El 4 de junio, el flamante canciller se hizo un Aló Papen, y presentó a su nuevo gobierno en la radio. Dijo que buscaba “unir a todas las fuerzas patrióticas del país”, en lo que rápidamente se interpretó como  un guiño a los nacionalsocialistas. Su discurso, de hecho, apenas se distinguió de los que se escuchaban los fines de semana en las promenades de las SA.

La obsesión de Papen, de hecho, era demostrarle a Hitler que, si bien no gobernaba, sí podía esperar a convertirse en el principal beneficiario de la acción del gobierno. El 4 de junio, el canciller disolvió el Reichstag; las elecciones fueron convocadas para el 31 de julio. El 15 de junio, Hindenburg firmó el decreto que levantaba la prohibición sobre las SA y las SS; el 28 se levantó también la prohibición de los uniformes.

Von Papen presidió, el 16 de junio, la delegación alemana que fue a Lausana para atender la conferencia sobre reparaciones. Siempre atento a la posibilidad de prevalecer él debilitando al nacionalsocialismo, consciente, por decirlo en términos actuales, de que aquella conferencia era su Gaza, tenía la intención de arrancar de aquel encuentro un acuerdo definitivo en la materia que liberase a Alemania de la carga de los pagos. Papen pensaba, como piensan muchos historiadores posteriores, que el tema de las reparaciones era central en la popularidad de Hitler; esto quiere decir que se equivocaba como yo creo que se equivocan muchos de los intérpretes de aquellos tiempos.

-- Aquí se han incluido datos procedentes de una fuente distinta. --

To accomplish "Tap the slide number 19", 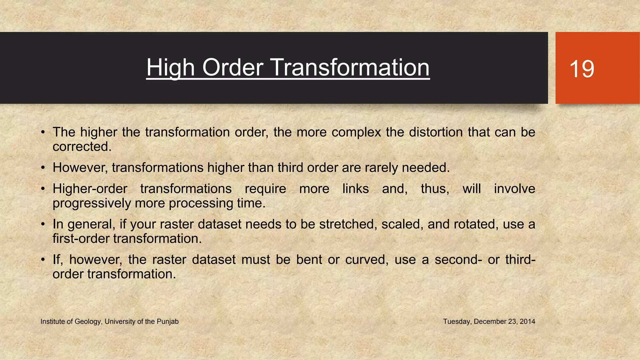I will [582, 69].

Sea como sea, el José Bono católico alemán se presentó en Suiza diciendo que la situación económica alemana era una mierdita; y que consecuentemente lo que había que hacer era firmar un papel que dijese que ya no tenía que pagarle a nadie una puta mierda. Le ofreció a Francia una alianza militar bilateral a cambio de no cobrar; una oferta que en París no se tomaron en serio ni los picapedreros. Asimismo, trató de cargarse el artículo 231 de Versalles, el de la culpa exclusiva; pero le dijeron que no mamase.

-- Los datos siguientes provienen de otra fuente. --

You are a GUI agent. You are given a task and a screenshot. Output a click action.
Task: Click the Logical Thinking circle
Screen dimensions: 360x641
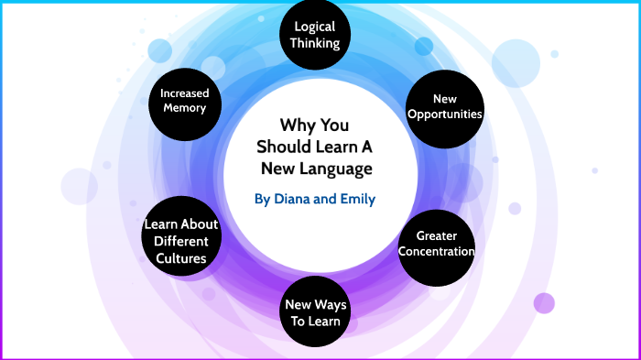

En el tema de las reparaciones, sin embargo, el tema avanzó. El 9 de julio, los negociadores decidieron abandonar el Plan Young, en lo que suponía eliminar el 90% de los pagos que todavía debía Alemania. En el acuerdo final, apenas se le exigía a Alemania un pago final de 3.000 millones de marcos, pagadero a un fondo general a finales de junio de 1935; pago que se financiaría con una emisión de bonos que sólo serían reembolsables cuando la situación económica alemana se hubiera recuperado. En la práctica, pues, Alemania pagaría con un dinero que le prestarían sus acreedores; los cuales aceptaban ganar en la operación tan sólo el spread de los bonos, que además cobrarían ad calendas germanicas.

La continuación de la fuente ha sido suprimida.